Remarks#

As val are semantically static, they are initialized “in-place” wherever they appear in the code. This can produce surprising and undesirable behavior when used in abstract classes and traits.

For example, let’s say we would like to make a trait called PlusOne that defines an increment operation on a wrapped Int. Since Ints are immutable, the value plus one is known at initialization and will never be changed afterwards, so semantically it’s a val. However, defining it this way will produce an unexpected result.

trait PlusOne {
    val i:Int

    val incr = i + 1
}

class IntWrapper(val i: Int) extends PlusOne

No matter what value i you construct IntWrapper with, calling .incr on the returned object will always return 1. This is because the val incr is initialized in the trait, before the extending class, and at that time i only has the default value of 0. (In other conditions, it might be populated with Nil, null, or a similar default.)

The general rule, then, is to avoid using val on any value that depends on an abstract field. Instead, use lazy val, which does not evaluate until it is needed, or def, which evaluates every time it is called. Note however that if the lazy val is forced to evaluate by a val before initialization completes, the same error will occur.
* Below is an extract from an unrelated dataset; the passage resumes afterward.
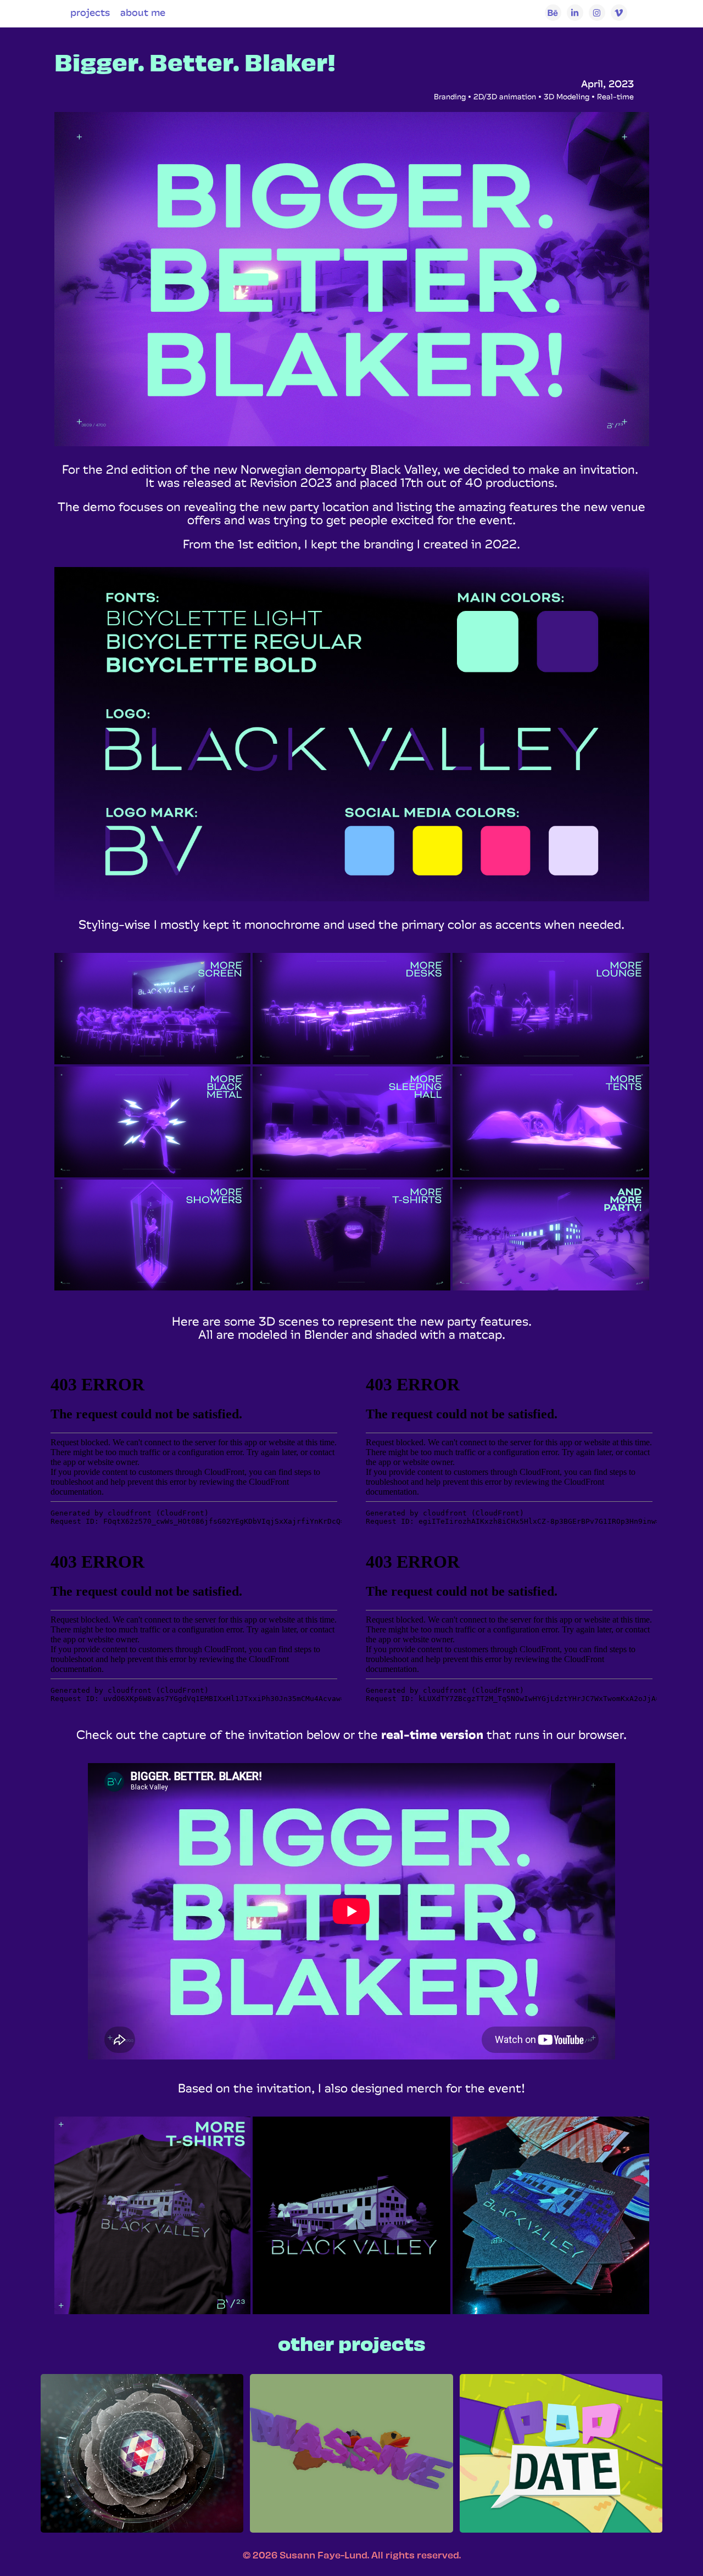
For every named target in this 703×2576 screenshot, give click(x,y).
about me (142, 12)
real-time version (432, 1734)
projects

A fiddle (written in Scala-Js, but the same behavior applies) can be found here.

Var, Val, and Def

var

A var is a reference variable, similar to variables in languages like Java. Different objects can be freely assigned to a var, so long as the given object has the same type that the var was declared with:

scala> var x = 1
x: Int = 1

scala> x = 2
x: Int = 2

scala> x = "foo bar"
<console>:12: error: type mismatch;
 found   : String("foo bar")
 required: Int
       x = "foo bar"
       ^

Note in the example above the type of the var was inferred by the compiler given the first value assignment.

val

A val is a constant reference. Thus, a new object cannot be assigned to a val that has already been assigned.

scala> val y = 1
y: Int = 1

scala> y = 2
<console>:12: error: reassignment to val
       y = 2
         ^

However, the object that a val points to is not constant. That object may be modified:

scala> val arr = new Array[Int](2)
arr: Array[Int] = Array(0, 0)

scala> arr(0) = 1

scala> arr
res1: Array[Int] = Array(1, 0)

def

A def defines a method. A method cannot be re-assigned to.

scala> def z = 1
z: Int

scala> z = 2
<console>:12: error: value z_= is not a member of object $iw
       z = 2
       ^

In the above examples, val y and def z return the same value. However, a def is evaluated when it is called, whereas a val or var is evaluated when it is assigned. This can result in differing behavior when the definition has side effects:

scala> val a = {println("Hi"); 1}
Hi
a: Int = 1

scala> def b = {println("Hi"); 1}
b: Int

scala> a + 1
res2: Int = 2

scala> b + 1
Hi
res3: Int = 2

Functions

Because functions are values, they can be assigned to val/var/defs. Everything else works in the same manner as above:

scala> val x = (x: Int) => s"value=$x"
x: Int => String = <function1>

scala> var y = (x: Int) => s"value=$x"
y: Int => String = <function1>

scala> def z = (x: Int) => s"value=$x"
z: Int => String

scala> x(1)
res0: String = value=1

scala> y(2)
res1: String = value=2

scala> z(3)
res2: String = value=3

Lazy val

lazy val is a language feature where the initialization of a val is delayed until it is accessed for the first time. After that point, it acts just like a regular val.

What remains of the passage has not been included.